JPMorgan Fined Over Failed Due Diligence for Thousands of Non-Registered Employees

November 23, 2017

JPMorgan Securities agreed to pay $1.25 million to settle FINRA charges that it failed to conduct timely or adequate background checks on thousands of its non-registered associated persons over an 8+ year period. In determining the monetary sanction, FINRA considered JPMorgan’s cooperation in self-reporting and undertaking a plan to address the violations.


BACKGROUND.    JPMS, based in New York, NY, has been a FINRA member since 1936. It is part of a larger financial enterprise, JP Morgan Chase Holdings, and conducts a full-service brokerage business that includes, among other things, sales and trading„ research and underwriting services. JPMS has approximately 35,000 associated persons. The firm has no relevant disciplinary history.


FINRA FINDINGS.    From January 2009 through May 2017 (the “Relevant Period”), JPMS failed to conduct timely or adequate background checks on approximately 8,670 - or around 95% - of its non-registered associated persons.


  • JPMS did not fingerprint 1,880 of the 8,670 associated persons until after the start of its remediation process.


  • JPMS did not fingerprint another 6,634 associated persons, but conducted a screening that was limited to criminal convictions specified in federal banking laws and an internally created list.


  • JPMS failed to screen any of the 8,670 for some types of felony convictions or regulatory actions, as required under the Exchange Act.


  • At least 4 persons who were subject to a statutory disqualification because of a criminal conviction were allowed to associate, or remain associated, with the firm during the relevant time period. One of the 4 individuals was associated with the firm for 10 years; another for 8 years.


  • JPMS was unable to determine whether another 391 associated persons were subject to a statutory disqualification because when JPMS conducted its review their associations had ended or they were on leave.

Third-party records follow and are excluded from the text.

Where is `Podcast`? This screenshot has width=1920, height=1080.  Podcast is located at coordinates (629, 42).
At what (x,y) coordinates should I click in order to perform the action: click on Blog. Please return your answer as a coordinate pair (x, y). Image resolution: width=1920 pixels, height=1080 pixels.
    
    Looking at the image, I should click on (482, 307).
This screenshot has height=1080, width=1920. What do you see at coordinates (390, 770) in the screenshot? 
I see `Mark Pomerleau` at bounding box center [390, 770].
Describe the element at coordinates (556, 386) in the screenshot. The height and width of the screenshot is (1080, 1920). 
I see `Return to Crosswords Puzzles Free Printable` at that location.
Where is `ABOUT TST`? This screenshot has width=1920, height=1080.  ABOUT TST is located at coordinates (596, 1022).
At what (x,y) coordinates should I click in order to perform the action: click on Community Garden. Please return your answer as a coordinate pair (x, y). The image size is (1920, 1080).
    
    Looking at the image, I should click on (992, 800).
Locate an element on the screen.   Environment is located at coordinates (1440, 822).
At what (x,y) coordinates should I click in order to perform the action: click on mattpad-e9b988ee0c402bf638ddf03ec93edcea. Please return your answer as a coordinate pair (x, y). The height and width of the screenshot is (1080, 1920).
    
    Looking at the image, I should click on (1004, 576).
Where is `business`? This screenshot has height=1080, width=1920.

Federal securities laws require broker-dealers ... to fingerprint certain associated persons working in a non-registered capacity who may present a risk to customers based on their positions. Fingerprinting helps firms identify if a person has been convicted of crimes that would disqualify them from being associated with a firm, absent explicit regulatory approval. Federal banking laws require banks to conduct similar checks on banking employees using a more limited list of disqualifying events.